» **Text to read**
>> start

If I were drinking milk when I read this, it would have shot out my nose.


----------



## csxjohn (Sep 19, 2013)

Beefnot said:


> This was the juicy post on TUG last year by your unnamed TUGger
> 
> http://www.tugbbs.com/forums/showpost.php?p=1288286&postcount=16



This part of his post cracks me up. 





> I hate that our pools are overrun with people who have no idea of the value of what they are enjoying on my dime.



Michael Coley did not exceed the stated occupancy and three were under 3 years old.

The Icy one needs to realize, that's what exchanging is all about.  I use your resort and you use mine.


----------



## AwayWeGo (Sep 19, 2013)

*It's Not Just The I-I Snobs.*




> I hate that our pools are overrun with people who have no idea of the value of what they are enjoying on my dime.


Shux, plenty of people who paid full freight feel exactly the same about us resale owners. 

Some feel that way so strongly that they speak up in favor of ROFR in belief that ROFR keeps out the riffraff. 

-- Alan Cole, McLean (Fairfax County), Virginia, USA.​


----------



## DHop (Sep 19, 2013)

Is there any way that we could lock this thread to be for us II members only? 
I feel dirty!


----------



## garyk01 (Sep 19, 2013)

*SFX Exchange*

I joined SFX exchange and they only deal in top notch resorts 4-5 star. Very limited inventory but top quality. I cancelled RCI and II and only deal with them now. Exchange fees lower as well.


----------



## csxjohn (Sep 19, 2013)

DHop said:


> Is there any way that we could lock this thread to be for us II members only?
> I feel dirty!



Let's sit in the resort's hot tub and talk about it.  Oh, by the way I'm not an II member and don't worry about all those bugs crawling on my beard, that's lunch for later.

I haven't showered for a few weeks so let me take a dip in the pool and I'll meet you over there.


Is this what they think?


----------



## terryfic (Sep 19, 2013)

Beefnot said:


> This was the juicy post on TUG last year by your unnamed TUGger
> 
> http://www.tugbbs.com/forums/showpost.php?p=1288286&postcount=16


The BOD at my fractional ownership are extremely unhappy with RCI and will most likely terminate the relationship at the end of the current contract.  Reasons stated are:  poor communications with RCI on incoming trades, excessive administration time and expense, occupancy exceeding stated limits, and excessive wear & tear (damages) to the units.  The BOD estimates the costs of the RCI affiliation to be far in excess of the benefits.  RCI has visited the property and has not yet made meaningful adjustments, so we shall see if the relationship survives.


----------



## RosemaryHelen (Sep 19, 2013)

*RCI vs II*

I belong to both and really don't see much difference.


----------



## DanM (Sep 19, 2013)

I belong to both, as do all my resorts. In fact, one of the criteria I look for in buying any more timeshares is that the resort belong to both RCI and II. The trading flexibility makes it a greater value and, I would argue, that a board that doesn't maximize value is failing its fiduciary responsibility. If they are that incompetent, I don't want to invest with them.

On the other hand, why would I want to belong to a club that has me as a member? Hmmmm.


----------



## taffy19 (Sep 19, 2013)

>> end

» **Task requirements**
From the timeshare exchange thread, write out word for word the passage that starts at the words "I belong to both, as" and stops after the words "a member? Hmmmm.".

» **Raw records**
>> start

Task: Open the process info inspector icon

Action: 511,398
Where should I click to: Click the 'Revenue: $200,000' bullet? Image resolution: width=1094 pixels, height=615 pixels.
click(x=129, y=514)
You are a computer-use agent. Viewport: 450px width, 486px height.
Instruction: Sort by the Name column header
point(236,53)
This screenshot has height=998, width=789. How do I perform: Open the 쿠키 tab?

>> end

» **Response to this task**
I belong to both, as do all my resorts. In fact, one of the criteria I look for in buying any more timeshares is that the resort belong to both RCI and II. The trading flexibility makes it a greater value and, I would argue, that a board that doesn't maximize value is failing its fiduciary responsibility. If they are that incompetent, I don't want to invest with them.

On the other hand, why would I want to belong to a club that has me as a member? Hmmmm.